番外その19:最近2年間の情報規制関連の主な動き

 それ以前も兆候はあったが、この2年の情報規制関連の動きは異常という他なかった。今回は、今後の参考に、番外として、特に出会い系サイト規制法、青少年ネット規制法、ダウンロード違法化、児童ポルノ規制法に関する主な動きを個人的にまとめておきたいと思う。全て書いて行くと分かりにくくなるので、以下では国会における動きのみを書いて行くが、内閣提出法案の場合、その前に各官庁が自前の審議会で法改正に関する報告書を一方的に作った上で、パブコメも無視し、国会における法案審議を出来レースで済ますことが常態化しているし、議員提出法案の場合でも、与野党協議という名の密室談合によって法案をまとめ、実質的な国会審議を省略することが普通にまかり通っているというのが日本の今の政策決定における悲惨な現状である。(以下、赤字で強調したのは、衆議院で危険な情報・表現規制派として知られている衆議院議員であり、青字で強調したのは情報・表現規制慎重派・反対派として知られている衆議院議員である。なお、公明党は、表現・情報規制問題において、1人1人がどうこうということは無く、党全体として極めて危険である。)

2007年11月28日 衆議院・内閣委員会で、高市早苗議員<自民・奈良2区>が、青少年ネット規制法を与党内で検討していることを披露(議事録。高市早苗議員は、自民党内の青少年特別問題委員長として、青少年ネット規制法の導入を強力に推進した中心人物である。)

2008年 2月 4日 参議院・予算委員会で、有村治子議員<自民・比例19年>が、米シーファー大使の読売への寄稿文を取り上げ、単純所持規制の必要性を訴える。(議事録

      2月29日 出会い系サイト規制法(正式名称は、「インターネット異性紹介事業を利用して児童を誘引する行為の規制等に関する法律」)改正案衆議院提出(内閣(警察庁)提出。問題点については第50回前回のパブコメ参照)

      4月2日・14日 「子供が使用する携帯電話への法規制に関する請願」衆議院・青少年問題に関する特別委員会付託(紹介議員:井澤京子議員<自民党・比例近畿ブロック>、泉健太議員<民主党・京都3区>)

      4月10日 衆議院・青少年問題に関する特別委員会で、吉田泉議員<民主・東北ブロック>が、日本を児童ポルノ大国と決めつける米シーファー大使の発言を批判(議事録

      4月18日 出会い系サイト規制法改正案衆議院・青少年問題に関する特別委員会出来レース審議・可決議事録

      4月22日 出会い系サイト規制法改正案衆議院・本会議可決(実質審議無し)

      5月21日〜6月10日 「インターネットの有害情報から、子供を守るための法規制の早期実現に関する請願」衆議院・青少年問題に関する特別委員会付託(紹介議員高市早苗議員<自民・奈良2区>、やまぎわ大志郎議員<自民・神奈川18区>、安次富修議員<自民・比例九州ブロック>、中森ふくよ議員<自民・比例北関東ブロック>、平沼赳夫議員<自民・岡山3区>、内山晃議員<民主・比例南関東ブロック>、牧原秀樹議員<自民党・埼玉5区>)

作業指示 –
1: 記事の中で民主党所属として記されている議員の名前をすべて挙げてください。
2: 記事の「2月29日 出会い系サイト規」から「改正案衆議院・本会議可決(実質審議無し)」までの部分を、一字も変えずに書き写してください。

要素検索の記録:
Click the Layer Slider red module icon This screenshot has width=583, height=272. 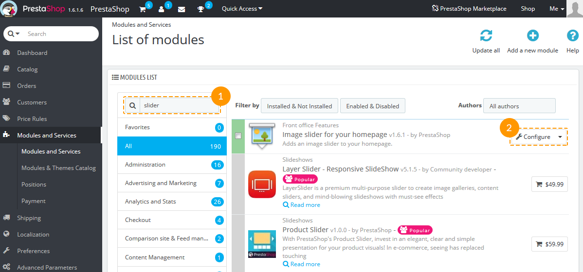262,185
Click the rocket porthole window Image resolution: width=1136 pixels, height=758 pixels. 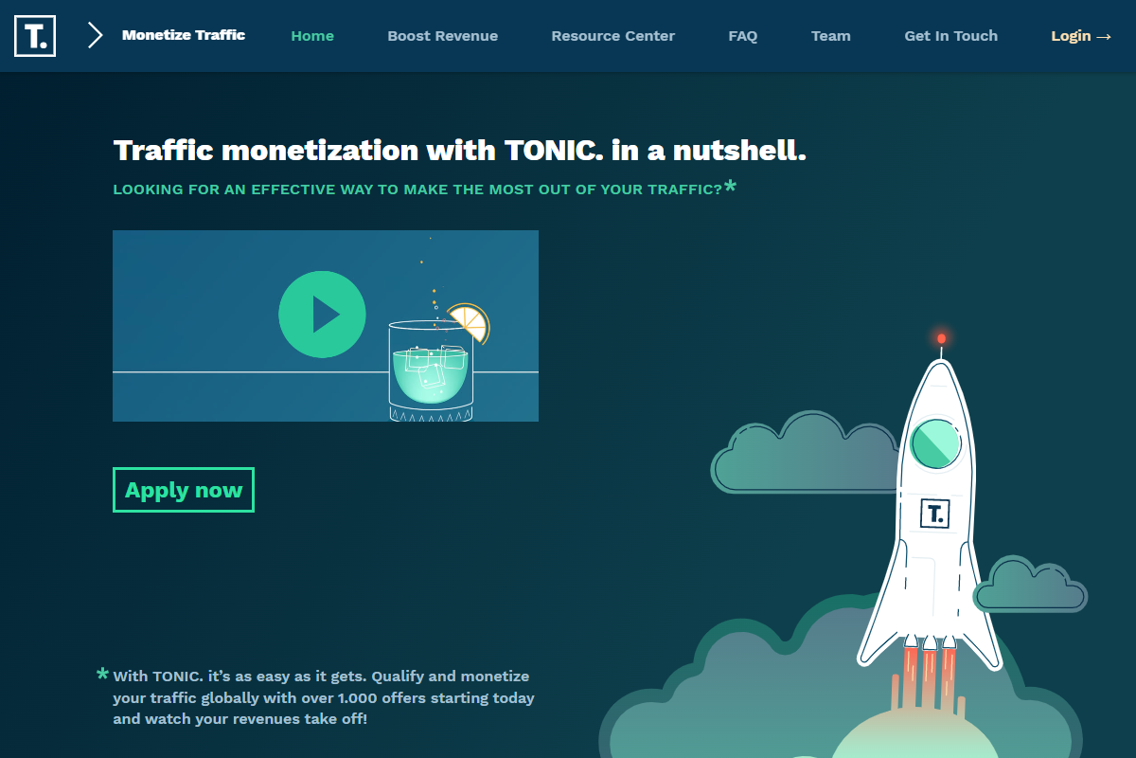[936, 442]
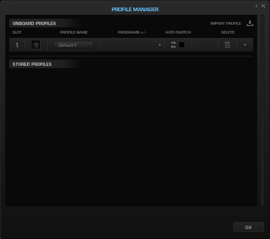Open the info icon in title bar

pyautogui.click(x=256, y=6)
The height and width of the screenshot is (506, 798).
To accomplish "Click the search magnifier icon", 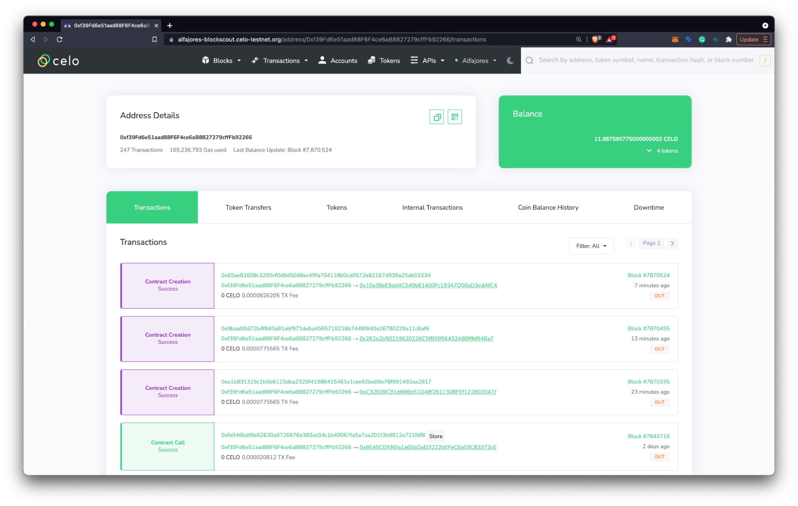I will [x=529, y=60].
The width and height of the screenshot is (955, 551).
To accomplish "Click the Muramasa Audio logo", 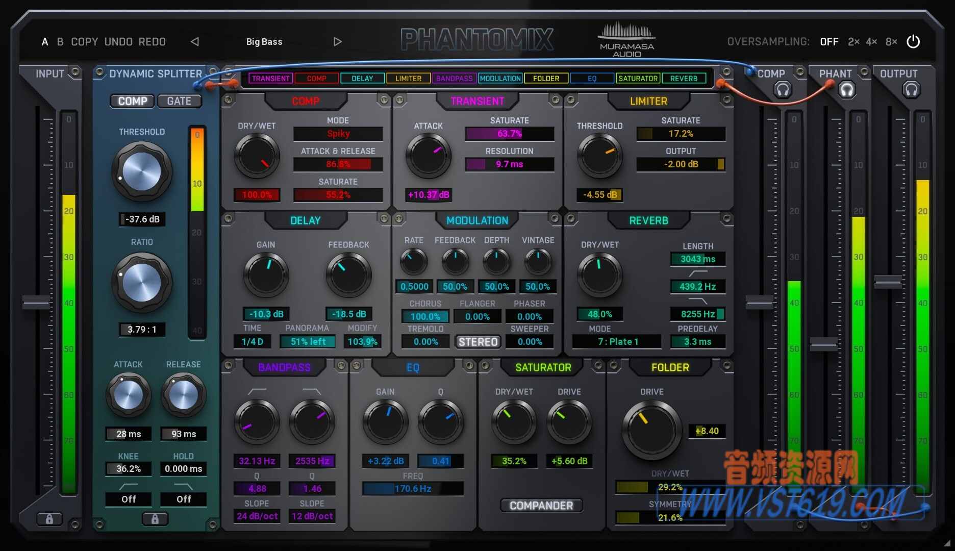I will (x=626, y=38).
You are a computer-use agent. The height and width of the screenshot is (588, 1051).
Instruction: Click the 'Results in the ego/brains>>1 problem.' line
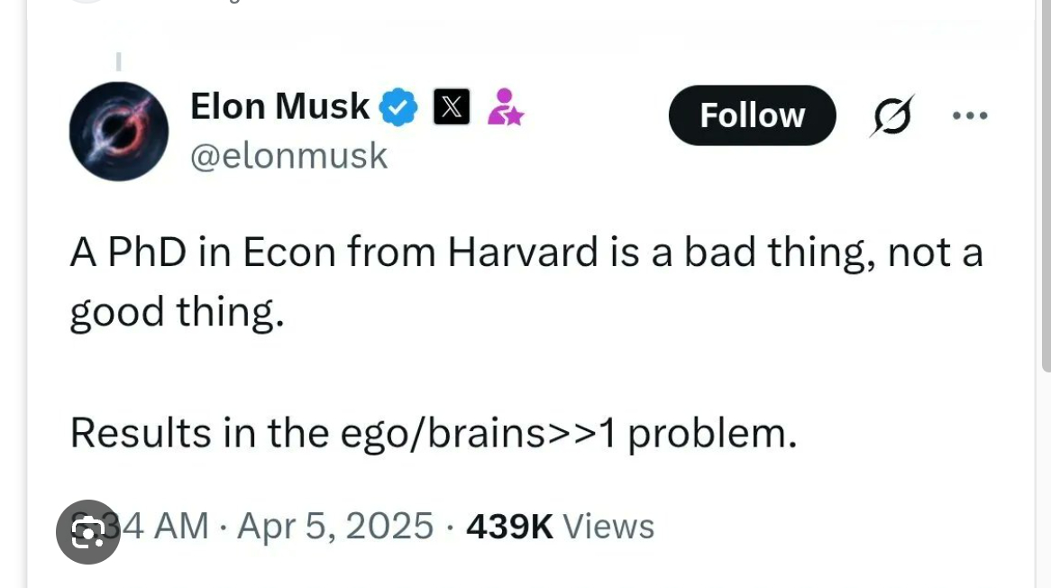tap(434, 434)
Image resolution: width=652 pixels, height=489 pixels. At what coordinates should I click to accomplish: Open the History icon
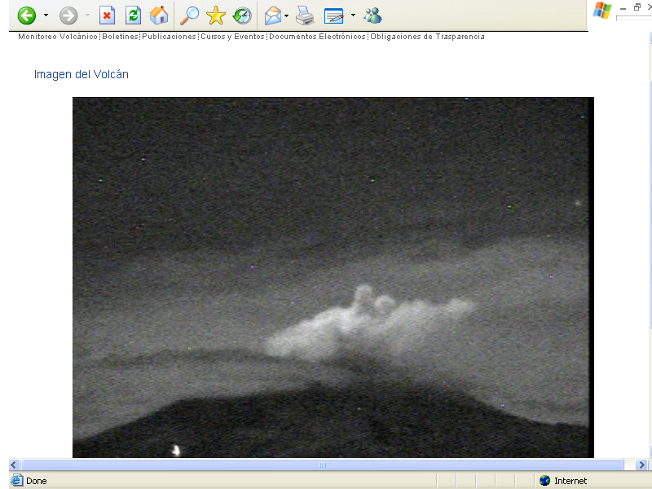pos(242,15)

解答例 –
1: 泉健太議員、吉田泉議員、内山晃議員

2:
2月29日 出会い系サイト規制法(正式名称は、「インターネット異性紹介事業を利用して児童を誘引する行為の規制等に関する法律」)改正案衆議院提出(内閣(警察庁)提出。問題点については第50回前回のパブコメ参照)

      4月2日・14日 「子供が使用する携帯電話への法規制に関する請願」衆議院・青少年問題に関する特別委員会付託(紹介議員:井澤京子議員<自民党・比例近畿ブロック>、泉健太議員<民主党・京都3区>)

      4月10日 衆議院・青少年問題に関する特別委員会で、吉田泉議員<民主・東北ブロック>が、日本を児童ポルノ大国と決めつける米シーファー大使の発言を批判(議事録

      4月18日 出会い系サイト規制法改正案衆議院・青少年問題に関する特別委員会出来レース審議・可決議事録

      4月22日 出会い系サイト規制法改正案衆議院・本会議可決(実質審議無し)